Please repeat nothing except the lines from the one containing "You are a GUI" through the end of the records, exactly and without pictures.

Provided material:
===============
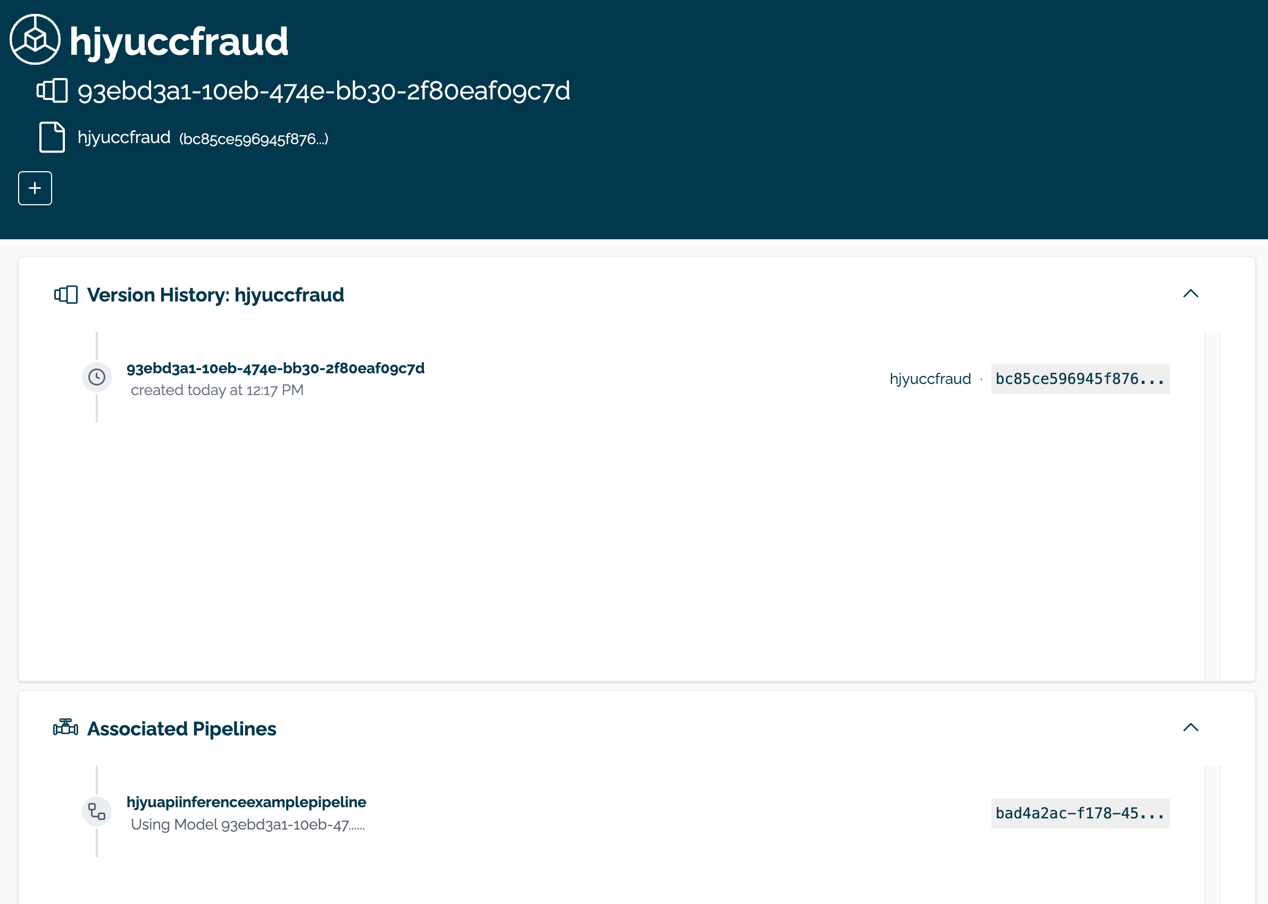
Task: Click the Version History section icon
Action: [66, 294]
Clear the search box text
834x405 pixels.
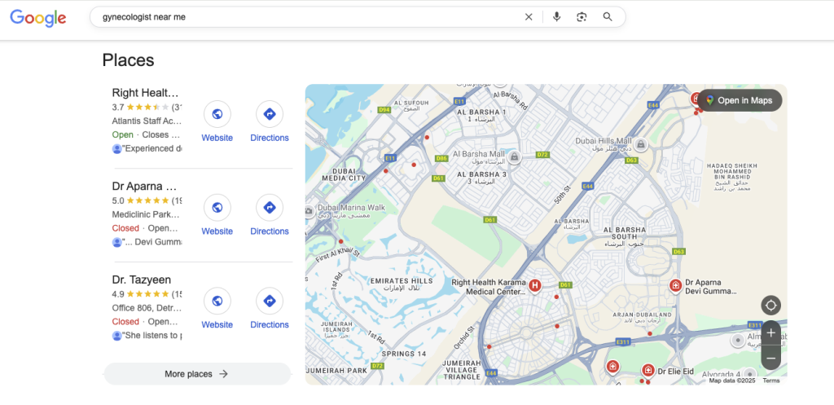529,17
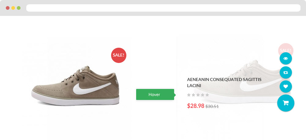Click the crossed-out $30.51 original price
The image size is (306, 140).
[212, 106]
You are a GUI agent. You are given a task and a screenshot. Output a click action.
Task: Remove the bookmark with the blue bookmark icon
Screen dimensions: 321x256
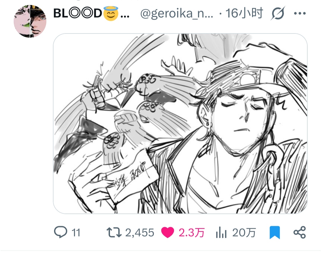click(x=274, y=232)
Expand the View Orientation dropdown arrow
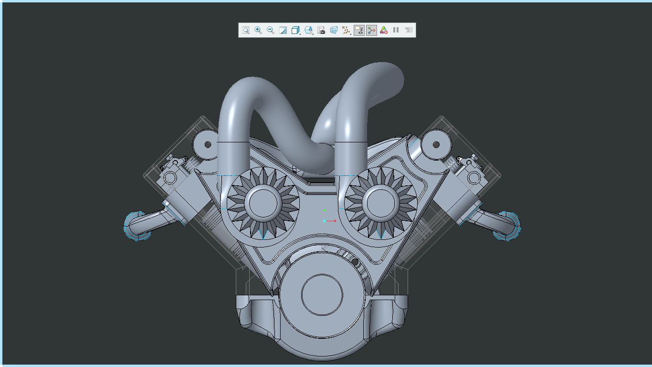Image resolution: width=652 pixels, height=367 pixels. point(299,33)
===============
Answer space:
You are a GUI agent. You are given a task and a screenshot. Output a click action.
Task: Remove the bookmark with the blue bookmark icon
Screen dimensions: 321x256
click(x=274, y=232)
Expand the View Orientation dropdown arrow
Image resolution: width=652 pixels, height=367 pixels. point(299,33)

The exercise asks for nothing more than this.